Task brief: Extract, exactly as written, all lines of the material below from the line that includes "Screen dimensions: 1200x946" through its last line.

Data:
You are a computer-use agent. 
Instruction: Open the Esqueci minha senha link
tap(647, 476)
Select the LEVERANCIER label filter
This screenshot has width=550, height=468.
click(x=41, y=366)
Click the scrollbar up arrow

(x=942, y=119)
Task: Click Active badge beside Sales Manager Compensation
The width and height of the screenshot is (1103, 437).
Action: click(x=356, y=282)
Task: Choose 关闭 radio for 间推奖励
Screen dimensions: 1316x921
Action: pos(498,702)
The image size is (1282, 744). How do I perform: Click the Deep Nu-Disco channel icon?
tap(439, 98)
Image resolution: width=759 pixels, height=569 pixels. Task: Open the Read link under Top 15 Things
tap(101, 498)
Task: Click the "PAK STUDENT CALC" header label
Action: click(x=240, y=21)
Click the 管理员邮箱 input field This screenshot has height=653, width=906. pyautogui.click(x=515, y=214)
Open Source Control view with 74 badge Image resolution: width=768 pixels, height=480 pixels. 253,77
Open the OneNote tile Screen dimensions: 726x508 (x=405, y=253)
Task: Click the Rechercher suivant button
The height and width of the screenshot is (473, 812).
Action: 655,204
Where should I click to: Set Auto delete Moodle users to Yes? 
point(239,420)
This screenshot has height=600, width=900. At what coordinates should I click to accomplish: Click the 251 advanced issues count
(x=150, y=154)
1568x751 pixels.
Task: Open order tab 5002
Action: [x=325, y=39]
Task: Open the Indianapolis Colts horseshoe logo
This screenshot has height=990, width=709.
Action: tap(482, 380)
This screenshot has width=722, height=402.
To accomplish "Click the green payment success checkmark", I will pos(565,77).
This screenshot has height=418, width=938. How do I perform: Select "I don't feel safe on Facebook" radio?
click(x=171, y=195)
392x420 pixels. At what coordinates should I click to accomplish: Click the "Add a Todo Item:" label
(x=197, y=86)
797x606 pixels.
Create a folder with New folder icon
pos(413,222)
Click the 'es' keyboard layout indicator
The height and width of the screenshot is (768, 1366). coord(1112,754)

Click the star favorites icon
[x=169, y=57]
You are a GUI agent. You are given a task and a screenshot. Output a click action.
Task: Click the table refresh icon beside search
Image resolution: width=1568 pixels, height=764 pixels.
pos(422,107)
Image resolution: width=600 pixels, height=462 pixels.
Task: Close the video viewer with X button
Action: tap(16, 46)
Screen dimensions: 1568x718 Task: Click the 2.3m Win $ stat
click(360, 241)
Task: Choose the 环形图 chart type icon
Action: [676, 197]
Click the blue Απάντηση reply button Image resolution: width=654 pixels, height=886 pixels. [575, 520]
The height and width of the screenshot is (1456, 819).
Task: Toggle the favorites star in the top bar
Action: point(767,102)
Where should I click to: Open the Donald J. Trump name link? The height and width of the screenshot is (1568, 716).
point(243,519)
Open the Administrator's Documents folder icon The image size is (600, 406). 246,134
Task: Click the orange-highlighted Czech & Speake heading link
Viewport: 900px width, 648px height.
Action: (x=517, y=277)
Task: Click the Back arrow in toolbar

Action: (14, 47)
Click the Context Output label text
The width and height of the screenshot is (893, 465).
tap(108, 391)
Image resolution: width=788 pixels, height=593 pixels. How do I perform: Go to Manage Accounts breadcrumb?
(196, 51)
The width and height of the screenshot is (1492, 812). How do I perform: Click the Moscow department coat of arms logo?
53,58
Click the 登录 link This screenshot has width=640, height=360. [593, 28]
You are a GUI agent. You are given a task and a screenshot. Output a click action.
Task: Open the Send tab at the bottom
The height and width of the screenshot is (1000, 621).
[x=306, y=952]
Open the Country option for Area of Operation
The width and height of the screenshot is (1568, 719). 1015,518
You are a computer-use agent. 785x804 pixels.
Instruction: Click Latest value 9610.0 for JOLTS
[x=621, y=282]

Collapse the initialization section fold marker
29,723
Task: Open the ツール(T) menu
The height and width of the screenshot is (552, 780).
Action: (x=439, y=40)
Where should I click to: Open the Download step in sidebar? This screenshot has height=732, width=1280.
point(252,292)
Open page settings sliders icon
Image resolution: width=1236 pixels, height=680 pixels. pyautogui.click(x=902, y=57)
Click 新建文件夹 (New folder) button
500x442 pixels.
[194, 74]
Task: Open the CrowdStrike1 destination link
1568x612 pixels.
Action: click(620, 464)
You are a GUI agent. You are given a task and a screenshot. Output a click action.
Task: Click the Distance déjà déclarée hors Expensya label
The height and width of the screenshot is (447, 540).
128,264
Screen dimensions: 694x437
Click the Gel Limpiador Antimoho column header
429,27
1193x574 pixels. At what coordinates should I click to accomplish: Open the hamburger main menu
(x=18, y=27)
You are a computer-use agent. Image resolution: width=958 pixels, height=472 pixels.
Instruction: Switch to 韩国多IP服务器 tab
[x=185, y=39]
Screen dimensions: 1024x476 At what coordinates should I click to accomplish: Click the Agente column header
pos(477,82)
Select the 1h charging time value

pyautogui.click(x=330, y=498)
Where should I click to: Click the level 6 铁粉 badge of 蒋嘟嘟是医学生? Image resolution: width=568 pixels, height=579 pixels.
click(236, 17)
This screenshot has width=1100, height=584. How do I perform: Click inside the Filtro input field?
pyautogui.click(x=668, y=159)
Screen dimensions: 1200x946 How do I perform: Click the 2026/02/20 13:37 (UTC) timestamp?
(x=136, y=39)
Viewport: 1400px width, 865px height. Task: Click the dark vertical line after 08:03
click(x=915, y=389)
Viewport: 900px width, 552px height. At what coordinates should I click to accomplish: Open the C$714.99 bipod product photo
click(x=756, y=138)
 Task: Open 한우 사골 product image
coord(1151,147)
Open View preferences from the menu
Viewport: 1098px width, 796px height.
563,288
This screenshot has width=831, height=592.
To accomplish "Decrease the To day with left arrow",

Answer to the exercise:
Screen dimensions: 1200x946 How do I perform: Click the 2026/02/20 13:37 (UTC) timestamp?
(x=136, y=39)
Viewport: 1400px width, 865px height. Task: Click the dark vertical line after 08:03
click(x=915, y=389)
Viewport: 900px width, 552px height. At what coordinates should I click to accomplish: Open the C$714.99 bipod product photo
click(x=756, y=138)
 Task: Open 한우 사골 product image
coord(1151,147)
Open View preferences from the menu
Viewport: 1098px width, 796px height.
563,288
This screenshot has width=831, height=592.
To accomplish "Decrease the To day with left arrow",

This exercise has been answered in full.